So I finally got time this week to take codex out for a spin. I decided what better to do than have codex go ahead and do some of the exercises I teach to my data science students when they’re learning data science. I’ll be able to answer the question of is AI better at data science than data scientists?
Anyways I got an on surprising results that the exercises that I didn’t really teach are all over the Internet, and codex has already memorized them :-). I’ve included an unedited version of the video below if anyone wants to check out the results: Is Openai Codex Smarter Than A Data Scientist?!? - YouTube
I’ll be trying to find harder and more obscure exercises for future videos. But this is a fairly fun problem for teachers of the future, if AI can solve simple math and data science problems, grading homework starts to seem a little less relevant.
p.s.

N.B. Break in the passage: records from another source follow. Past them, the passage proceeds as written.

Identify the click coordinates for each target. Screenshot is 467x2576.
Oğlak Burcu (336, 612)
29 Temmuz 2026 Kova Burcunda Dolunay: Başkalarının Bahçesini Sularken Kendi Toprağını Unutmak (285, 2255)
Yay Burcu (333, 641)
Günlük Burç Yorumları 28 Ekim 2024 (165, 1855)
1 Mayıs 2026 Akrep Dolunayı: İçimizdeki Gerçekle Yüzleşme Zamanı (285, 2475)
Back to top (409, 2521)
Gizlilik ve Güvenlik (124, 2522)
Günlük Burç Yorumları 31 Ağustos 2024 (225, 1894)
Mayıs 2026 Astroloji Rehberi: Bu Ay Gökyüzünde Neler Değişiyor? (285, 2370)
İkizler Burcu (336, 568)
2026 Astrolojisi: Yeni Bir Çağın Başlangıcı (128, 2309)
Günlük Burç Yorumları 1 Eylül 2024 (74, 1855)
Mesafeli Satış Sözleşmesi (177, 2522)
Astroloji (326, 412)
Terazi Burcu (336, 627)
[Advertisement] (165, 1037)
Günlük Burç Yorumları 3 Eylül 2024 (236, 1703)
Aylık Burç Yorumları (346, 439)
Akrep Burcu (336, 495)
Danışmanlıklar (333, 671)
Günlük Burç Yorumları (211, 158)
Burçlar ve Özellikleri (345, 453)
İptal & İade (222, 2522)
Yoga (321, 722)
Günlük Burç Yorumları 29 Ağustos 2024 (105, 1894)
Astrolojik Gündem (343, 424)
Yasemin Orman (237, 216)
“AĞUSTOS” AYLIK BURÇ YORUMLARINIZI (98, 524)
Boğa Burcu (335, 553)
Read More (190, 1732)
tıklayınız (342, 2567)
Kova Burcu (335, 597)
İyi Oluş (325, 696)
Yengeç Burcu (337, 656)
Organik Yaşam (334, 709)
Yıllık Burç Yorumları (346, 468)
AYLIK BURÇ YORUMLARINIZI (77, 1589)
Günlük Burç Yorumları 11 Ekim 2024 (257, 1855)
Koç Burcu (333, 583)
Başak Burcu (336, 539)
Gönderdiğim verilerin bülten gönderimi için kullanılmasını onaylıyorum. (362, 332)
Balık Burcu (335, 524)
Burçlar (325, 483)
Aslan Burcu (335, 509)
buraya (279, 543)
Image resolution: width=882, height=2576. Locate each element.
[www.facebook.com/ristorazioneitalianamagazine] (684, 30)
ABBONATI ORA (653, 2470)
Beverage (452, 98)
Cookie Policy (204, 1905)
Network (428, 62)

I currently have the video unlisted, and contacted openai support to ask if this type of video would be acceptable. To my knowledge it is, but do you let me know if y’all would prefer this type of video not to be released!

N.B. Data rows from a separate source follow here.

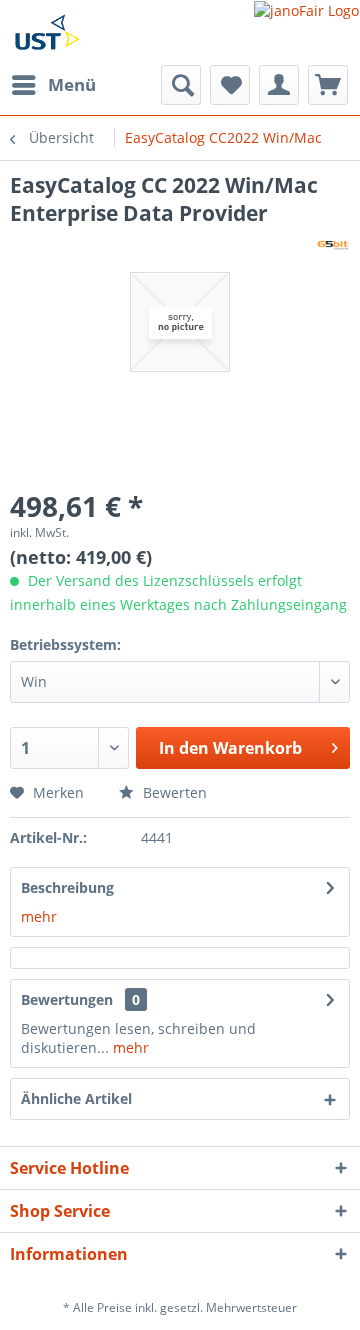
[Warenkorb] (328, 85)
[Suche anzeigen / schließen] (181, 85)
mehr (39, 916)
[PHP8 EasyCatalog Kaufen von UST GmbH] (47, 32)
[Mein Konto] (279, 85)
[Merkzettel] (230, 85)
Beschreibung (67, 887)
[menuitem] (53, 85)
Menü (72, 84)
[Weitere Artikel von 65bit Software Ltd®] (332, 244)
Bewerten (173, 792)
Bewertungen (67, 999)
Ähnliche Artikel (76, 1098)
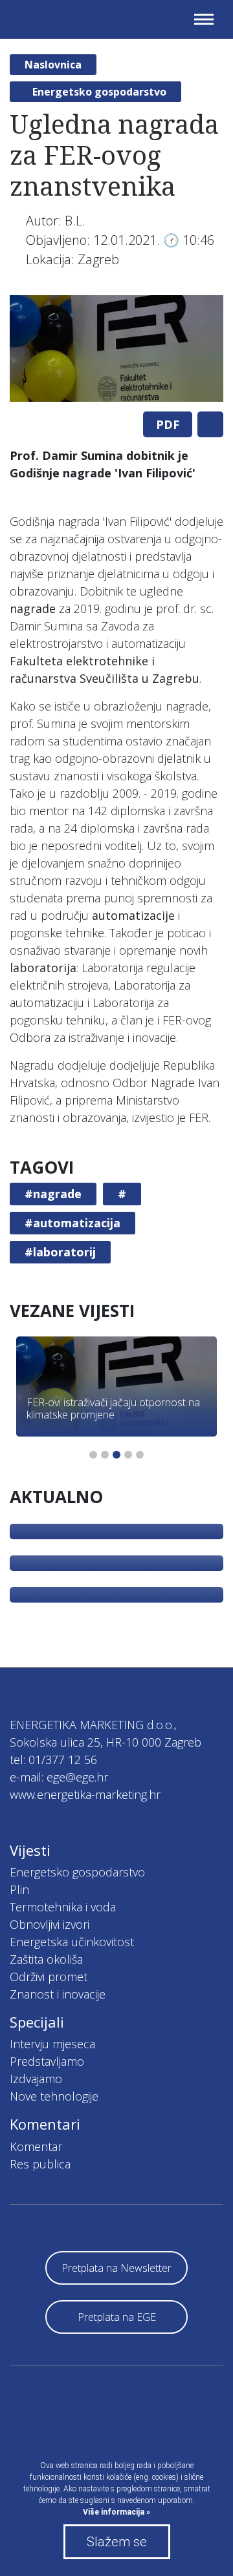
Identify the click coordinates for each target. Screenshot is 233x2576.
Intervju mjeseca (52, 2043)
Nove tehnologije (54, 2096)
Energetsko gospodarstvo (99, 92)
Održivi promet (48, 1976)
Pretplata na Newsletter (116, 2268)
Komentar (36, 2146)
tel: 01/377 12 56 (53, 1759)
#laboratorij (60, 1252)
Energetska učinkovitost (72, 1941)
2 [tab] (105, 1455)
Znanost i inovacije (57, 1994)
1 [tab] (93, 1455)
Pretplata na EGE (117, 2317)
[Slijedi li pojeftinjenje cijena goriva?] (116, 1563)
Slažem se (117, 2542)
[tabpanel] (116, 348)
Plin (19, 1889)
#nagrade (53, 1193)
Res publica (40, 2164)
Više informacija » (116, 2512)
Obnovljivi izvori (49, 1924)
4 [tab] (128, 1455)
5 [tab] (140, 1455)
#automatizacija (72, 1223)
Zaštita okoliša (46, 1959)
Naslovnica (53, 64)
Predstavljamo (47, 2061)
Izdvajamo (36, 2078)
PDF (167, 424)
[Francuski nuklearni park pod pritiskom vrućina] (116, 1595)
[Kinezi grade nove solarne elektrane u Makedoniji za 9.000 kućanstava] (116, 1531)
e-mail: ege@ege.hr (59, 1777)
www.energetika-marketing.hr (85, 1794)
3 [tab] (116, 1455)
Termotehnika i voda (63, 1907)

Thanks! This is a very interesting video. I assume you’ve had many students over the years who posted their solutions on Github. None of them posted it in the output format probably (where the instructions are written as comments), but otherwise the task seems well memorized. Very curious what your investigations result in as you try it on unseen problems. If you’d like to get a quick response on this video, you can contact email@example.com, but to me this content seems fine to be released. Also If you’re interested in using gpt3 / codex in your classroom more broadly (and would like to give students access), DM me your email and I can put you in touch for how we could support that.
I have tried the same thing from the other side (I am a student and tried using it for a data science class. not this one :-)). Even with more advanced exercises that are not present verbatim on Github, it’s one of the best use-cases for the model I have found so far - in particular for the menial aspects like visualizing results and preprocessing the data.
I think it would be a brilliant tool for teaching - instead of spending 90% of the time fiddling with python libraries and reading NumPy documentation, it allows for extremely fast experimentation and for focusing on understanding the actual underlying concepts, which has always been my frustration when taking this type of class: getting the libraries to work for you takes so much effort that there is little time left for actually learning the materials.
Visualizing and prototyping with codex is so fast that I also always have it open on the side when studying the theoretical parts of the class - it allows me to quickly try things and test my understanding in a way that would never have been possible (timewise) if I had to write everything by hand.